Repeat only part of the entries. Start at the line that has "Image resolution: width=703" and keep going through the last line, exactly as given.

(Collected data entries)
━━━━━━━━

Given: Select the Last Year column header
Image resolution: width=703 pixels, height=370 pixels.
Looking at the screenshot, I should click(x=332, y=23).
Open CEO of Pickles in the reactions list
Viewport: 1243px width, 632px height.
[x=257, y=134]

━━━━━━━━

• _SOLUTION_:
Image resolution: width=703 pixels, height=370 pixels.
Looking at the screenshot, I should click(x=332, y=23).
Open CEO of Pickles in the reactions list
Viewport: 1243px width, 632px height.
[x=257, y=134]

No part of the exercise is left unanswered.